CartoDB / cartodb-postgresql

PostgreSQL extension for CartoDB
BSD 3-Clause "New" or "Revised" License
111 stars 53 forks source link

Cartodbfy of exported and re-imported tables shall use existing columns #192

Open rafatower opened 8 years ago

rafatower commented 8 years ago

A typical use-case is exporting to CSV and then re-importing. It's been noted that for instance the_geom column (exported as WKB in the CSV) is not always taken as the good source for the new the_geom column when re-importing the csv file.

How to reproduce:

Expected: the new dataset looks like the original one

Actual: there's a backed up the_geom_ (or sth similar) and a new the_geom is created from lat/lng columns.

cc/ @saleiva

iriberri commented 8 years ago

Dup: https://github.com/CartoDB/cartodb/issues/6163

iriberri commented 8 years ago

Putting here the behaviour I saw yesterday:

When reimporting a exported table such as the one defined in the issue, aka:

the_geom cartodb_id lat long
WKB (point 1,1) 1 4 5

when passing through ogr2ogr which is converting lat and long to Multipoint because of the -nlt PROMOTE_TO_MULTI parameter, the table in the cdb_importer schema is:

                                           Table "cdb_importer.importer_02d80ca6"
    Column    |           Type            |                                                Modifiers                                                 
--------------+---------------------------+----------------------------------------------------------------------------------------------------------
 ogc_fid      | integer                   | not null default nextval('cdb_importer.importer_02d04f2cd0ca6_ogc_fid_seq'::regclass)
 cartodb_id   | integer                   | 
 the_geom     | character varying         | 
 long         | double precision          | 
 lat          | double precision          | 
 wkb_geometry | geometry(MultiPoint,4326) | 

with contents:


 ogc_fid | cartodb_id |                      the_geom                      | long | lat |                             wkb_geometry                             
---------+------------+----------------------------------------------------+------+-----+----------------------------------------------------------------------
       1 |          1 | 0101000020E6100000000000000000F03F000000000000F03F |    5 |   4 | 0104000020E6100000010000000101000000FFFFFFFFFFFF13400000000000001040
(1 row)

which after the CartoDBfication gets converted into:

   Table "public.untitled_table_22"
        Column        |          Type           |                               Modifiers                                
----------------------+-------------------------+------------------------------------------------------------------------
 cartodb_id           | integer                 | not null default nextval('untitled_table_22_cartodb_id_seq'::regclass)
 the_geom             | geometry(Geometry,4326) | 
 the_geom_webmercator | geometry(Geometry,3857) | 
 long                 | double precision        | 
 lat                  | double precision        | 

whose contents are:


 cartodb_id |                               the_geom                               |                         the_geom_webmercator                         | long | lat 
------------+----------------------------------------------------------------------+----------------------------------------------------------------------+------+-----
          1 | 0104000020E6100000010000000101000000FFFFFFFFFFFF13400000000000001040 | 0104000020110F000001000000010100000099476EE86AFC204160AB497020331B41 |    5 |   4
(1 row)

Which means that in the cartodbfication, the old varchar the_geom column is being discarded in favour of using the wkb_geometry that ogr2ogr generated (which happens to be a MultiPoint because of the command options).
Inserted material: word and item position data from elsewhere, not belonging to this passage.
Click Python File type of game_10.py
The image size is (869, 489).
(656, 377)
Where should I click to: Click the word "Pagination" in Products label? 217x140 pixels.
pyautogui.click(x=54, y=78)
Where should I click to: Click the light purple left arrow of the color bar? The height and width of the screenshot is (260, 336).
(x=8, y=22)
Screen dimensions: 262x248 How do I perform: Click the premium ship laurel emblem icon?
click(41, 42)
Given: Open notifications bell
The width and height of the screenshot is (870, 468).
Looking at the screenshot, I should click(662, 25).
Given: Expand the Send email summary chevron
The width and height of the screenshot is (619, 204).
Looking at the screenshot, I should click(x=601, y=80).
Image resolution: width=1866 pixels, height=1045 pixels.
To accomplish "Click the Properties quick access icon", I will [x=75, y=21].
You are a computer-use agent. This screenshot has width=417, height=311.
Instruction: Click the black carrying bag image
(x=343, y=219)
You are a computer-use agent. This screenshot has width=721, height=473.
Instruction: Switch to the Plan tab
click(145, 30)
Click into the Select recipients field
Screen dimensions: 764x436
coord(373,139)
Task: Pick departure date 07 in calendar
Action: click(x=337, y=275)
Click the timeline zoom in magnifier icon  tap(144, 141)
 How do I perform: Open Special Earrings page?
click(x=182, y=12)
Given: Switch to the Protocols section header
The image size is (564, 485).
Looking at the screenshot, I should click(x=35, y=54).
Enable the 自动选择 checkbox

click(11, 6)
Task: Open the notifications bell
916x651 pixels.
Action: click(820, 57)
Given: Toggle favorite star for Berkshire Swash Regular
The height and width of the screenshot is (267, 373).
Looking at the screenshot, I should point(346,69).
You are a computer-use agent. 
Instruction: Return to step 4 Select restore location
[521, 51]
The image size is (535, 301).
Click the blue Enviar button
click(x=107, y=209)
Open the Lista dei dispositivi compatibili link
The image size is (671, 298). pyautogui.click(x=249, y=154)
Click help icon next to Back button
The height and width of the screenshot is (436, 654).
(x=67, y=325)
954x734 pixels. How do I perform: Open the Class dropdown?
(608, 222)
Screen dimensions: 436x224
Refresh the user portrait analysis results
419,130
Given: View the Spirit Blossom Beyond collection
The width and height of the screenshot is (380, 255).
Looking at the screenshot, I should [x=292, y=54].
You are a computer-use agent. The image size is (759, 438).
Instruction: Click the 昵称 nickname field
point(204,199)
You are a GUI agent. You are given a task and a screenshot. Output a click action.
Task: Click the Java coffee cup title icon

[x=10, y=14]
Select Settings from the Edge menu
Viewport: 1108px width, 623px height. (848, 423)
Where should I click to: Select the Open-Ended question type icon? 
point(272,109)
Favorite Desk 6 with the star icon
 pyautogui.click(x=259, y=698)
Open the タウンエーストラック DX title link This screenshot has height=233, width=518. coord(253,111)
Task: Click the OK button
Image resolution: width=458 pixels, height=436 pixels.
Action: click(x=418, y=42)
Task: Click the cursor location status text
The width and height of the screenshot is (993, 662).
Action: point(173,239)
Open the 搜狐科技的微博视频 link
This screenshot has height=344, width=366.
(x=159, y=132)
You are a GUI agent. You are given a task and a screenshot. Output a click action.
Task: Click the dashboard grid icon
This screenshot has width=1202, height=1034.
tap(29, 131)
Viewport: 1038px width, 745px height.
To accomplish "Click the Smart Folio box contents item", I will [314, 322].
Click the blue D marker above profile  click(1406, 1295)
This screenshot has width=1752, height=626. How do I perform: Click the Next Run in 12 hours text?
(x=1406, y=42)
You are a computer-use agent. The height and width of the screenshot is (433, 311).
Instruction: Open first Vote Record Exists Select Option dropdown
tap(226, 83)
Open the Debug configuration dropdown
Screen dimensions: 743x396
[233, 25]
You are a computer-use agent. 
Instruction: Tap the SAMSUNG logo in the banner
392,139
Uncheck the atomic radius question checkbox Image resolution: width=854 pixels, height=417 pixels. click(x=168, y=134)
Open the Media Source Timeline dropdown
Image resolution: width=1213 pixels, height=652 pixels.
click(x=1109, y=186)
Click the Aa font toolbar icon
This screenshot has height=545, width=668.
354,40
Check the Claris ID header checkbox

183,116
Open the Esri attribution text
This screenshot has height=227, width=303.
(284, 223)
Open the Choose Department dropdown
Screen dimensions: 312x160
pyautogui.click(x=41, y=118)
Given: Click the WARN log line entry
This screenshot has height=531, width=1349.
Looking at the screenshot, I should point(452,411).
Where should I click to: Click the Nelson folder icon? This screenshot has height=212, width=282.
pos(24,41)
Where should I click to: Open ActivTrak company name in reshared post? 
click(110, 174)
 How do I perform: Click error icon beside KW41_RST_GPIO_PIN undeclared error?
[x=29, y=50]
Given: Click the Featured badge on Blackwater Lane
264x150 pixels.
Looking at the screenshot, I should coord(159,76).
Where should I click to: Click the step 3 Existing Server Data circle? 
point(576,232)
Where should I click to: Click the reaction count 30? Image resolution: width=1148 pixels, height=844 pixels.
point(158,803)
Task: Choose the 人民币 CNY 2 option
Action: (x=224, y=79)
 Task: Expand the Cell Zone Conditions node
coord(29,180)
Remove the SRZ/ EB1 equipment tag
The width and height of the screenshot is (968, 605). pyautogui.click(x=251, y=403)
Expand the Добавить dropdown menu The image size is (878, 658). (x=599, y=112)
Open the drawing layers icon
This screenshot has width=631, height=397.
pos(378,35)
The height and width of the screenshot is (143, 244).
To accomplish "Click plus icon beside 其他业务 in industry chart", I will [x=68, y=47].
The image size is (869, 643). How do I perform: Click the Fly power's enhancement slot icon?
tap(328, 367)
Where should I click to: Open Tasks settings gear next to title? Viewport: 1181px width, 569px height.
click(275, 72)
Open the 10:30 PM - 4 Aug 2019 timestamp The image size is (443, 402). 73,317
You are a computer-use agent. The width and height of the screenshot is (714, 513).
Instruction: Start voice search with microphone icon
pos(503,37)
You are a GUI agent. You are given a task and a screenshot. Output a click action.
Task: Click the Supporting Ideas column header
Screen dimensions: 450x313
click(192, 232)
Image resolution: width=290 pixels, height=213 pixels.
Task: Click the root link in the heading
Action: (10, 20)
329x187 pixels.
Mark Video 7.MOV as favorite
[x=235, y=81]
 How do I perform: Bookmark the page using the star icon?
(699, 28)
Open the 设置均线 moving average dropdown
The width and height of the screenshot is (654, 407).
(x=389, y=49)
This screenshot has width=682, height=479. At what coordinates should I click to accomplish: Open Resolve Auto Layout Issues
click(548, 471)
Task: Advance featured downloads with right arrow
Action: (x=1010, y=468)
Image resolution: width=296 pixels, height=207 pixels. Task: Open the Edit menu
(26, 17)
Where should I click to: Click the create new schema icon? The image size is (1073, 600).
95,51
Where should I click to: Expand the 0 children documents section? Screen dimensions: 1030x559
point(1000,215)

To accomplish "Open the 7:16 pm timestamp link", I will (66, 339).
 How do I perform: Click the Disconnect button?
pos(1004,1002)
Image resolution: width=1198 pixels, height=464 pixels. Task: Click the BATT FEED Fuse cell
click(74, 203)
iriberri commented 8 years ago

After some study last week, here are the final conclusions.

The CartoDBfication will always give precedence to a geometry(Geometry, 4326) column than to any other geometry in the table.

This scenario for lat/long columns would only happen when guessing is enabled, and in this situation it could make sense and we would not consider it a bug. See https://github.com/CartoDB/cartodb/issues/6163#issuecomment-193178693.

There's still an issue that does not affect any regular CartoDB workflow: generating a table manually (SQL) with a the_geom column and another column with type geometry(Geometry, 4326) would use the other column instead of the_geom. But we can just say that this is unsupported, or that creating the the_geom column automatically must use geometry(Geometry, 4326).